Rechtsanwalt Dipl. Jur. Damian Wypior

 

Kündigungen, Lohnabrechnungen etc. können zu Streitigkeiten zwischen Arbeitgeber und Arbeitnehmer führen. Nicht immer lässt sich der Konflikt friedlich lösen und es muss das Arbeitsgericht einbezogen werden. 

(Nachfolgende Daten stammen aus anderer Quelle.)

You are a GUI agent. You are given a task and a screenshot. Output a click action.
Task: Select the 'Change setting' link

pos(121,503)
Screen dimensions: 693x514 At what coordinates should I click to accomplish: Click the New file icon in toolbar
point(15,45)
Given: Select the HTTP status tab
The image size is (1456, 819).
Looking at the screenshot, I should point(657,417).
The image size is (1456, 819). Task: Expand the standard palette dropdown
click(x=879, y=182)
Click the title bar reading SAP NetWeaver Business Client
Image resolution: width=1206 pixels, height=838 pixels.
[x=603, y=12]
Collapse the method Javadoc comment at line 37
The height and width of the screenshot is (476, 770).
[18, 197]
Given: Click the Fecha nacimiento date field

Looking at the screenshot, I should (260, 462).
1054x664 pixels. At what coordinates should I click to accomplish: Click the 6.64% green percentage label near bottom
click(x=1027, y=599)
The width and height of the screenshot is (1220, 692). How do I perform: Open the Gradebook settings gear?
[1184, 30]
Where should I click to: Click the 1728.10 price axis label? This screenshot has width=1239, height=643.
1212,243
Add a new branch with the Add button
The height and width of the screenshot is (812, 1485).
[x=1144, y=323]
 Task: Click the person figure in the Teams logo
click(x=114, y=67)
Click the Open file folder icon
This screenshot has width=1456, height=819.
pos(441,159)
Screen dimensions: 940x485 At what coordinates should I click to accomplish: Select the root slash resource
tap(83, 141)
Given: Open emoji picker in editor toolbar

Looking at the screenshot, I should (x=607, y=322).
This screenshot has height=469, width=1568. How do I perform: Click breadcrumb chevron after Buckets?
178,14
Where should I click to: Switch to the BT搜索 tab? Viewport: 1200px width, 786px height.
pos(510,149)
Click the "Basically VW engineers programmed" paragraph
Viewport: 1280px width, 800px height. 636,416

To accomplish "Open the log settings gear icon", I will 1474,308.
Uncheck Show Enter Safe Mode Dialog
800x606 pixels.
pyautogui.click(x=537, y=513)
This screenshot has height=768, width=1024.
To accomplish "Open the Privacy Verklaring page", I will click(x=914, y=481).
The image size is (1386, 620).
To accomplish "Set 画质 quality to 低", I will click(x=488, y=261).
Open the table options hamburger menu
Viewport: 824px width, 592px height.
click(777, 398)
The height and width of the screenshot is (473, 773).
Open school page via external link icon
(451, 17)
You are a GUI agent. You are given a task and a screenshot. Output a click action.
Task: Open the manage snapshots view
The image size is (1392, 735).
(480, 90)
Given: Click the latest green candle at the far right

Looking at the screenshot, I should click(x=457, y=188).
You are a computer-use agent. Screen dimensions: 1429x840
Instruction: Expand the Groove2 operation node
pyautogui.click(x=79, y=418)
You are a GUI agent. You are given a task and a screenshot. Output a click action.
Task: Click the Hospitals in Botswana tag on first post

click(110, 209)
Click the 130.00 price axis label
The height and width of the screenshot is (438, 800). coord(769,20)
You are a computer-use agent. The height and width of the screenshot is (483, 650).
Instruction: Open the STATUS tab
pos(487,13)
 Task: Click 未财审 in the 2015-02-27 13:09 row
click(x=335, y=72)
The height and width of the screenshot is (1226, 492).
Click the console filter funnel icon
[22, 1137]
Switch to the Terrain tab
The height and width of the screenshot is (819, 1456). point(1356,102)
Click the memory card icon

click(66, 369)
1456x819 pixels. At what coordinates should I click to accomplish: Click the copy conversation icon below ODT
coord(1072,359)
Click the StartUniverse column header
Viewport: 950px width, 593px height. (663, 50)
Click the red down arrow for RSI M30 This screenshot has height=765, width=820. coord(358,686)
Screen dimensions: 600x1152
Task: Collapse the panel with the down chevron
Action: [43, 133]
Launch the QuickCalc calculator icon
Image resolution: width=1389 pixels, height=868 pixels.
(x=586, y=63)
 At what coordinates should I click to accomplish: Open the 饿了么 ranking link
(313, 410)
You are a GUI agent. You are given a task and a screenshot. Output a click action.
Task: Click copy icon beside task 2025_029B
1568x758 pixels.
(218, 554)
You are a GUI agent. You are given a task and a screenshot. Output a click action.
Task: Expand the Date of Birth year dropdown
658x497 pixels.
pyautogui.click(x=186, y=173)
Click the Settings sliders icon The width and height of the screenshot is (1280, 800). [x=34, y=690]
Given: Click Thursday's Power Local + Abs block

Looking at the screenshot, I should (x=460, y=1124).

Der Arbeitsgerichtsprozess wird durch wirksame Klageerhebung in Gang gesetzt. Die Klage muss bei dem zuständigen Arbeitsgericht eingereicht werden. Nach der Klageerhebung bestimmt das Gericht einen baldigen Termin zur Güteverhandung, bei dem das Gericht (ein Berufsrichter) den Sachverhalt mit den Parteien erörtert, auf wichtige rechtliche Gesichtspunkte und die richtige Antragstellung hinweist und versucht, eine gütliche Einigung der Parteien zu erreichen. Kommt es zu keiner Einigung, weist das Gericht die Parteien darauf hin, was sie noch vortragen müssen und bestimmt üblicherweise einen weiteren Termin zur Verhandlung des Rechtsstreits vor der Kammer des Arbeitsgerichts (ein Berufsrichter und zwei ehrenamtliche Richter). 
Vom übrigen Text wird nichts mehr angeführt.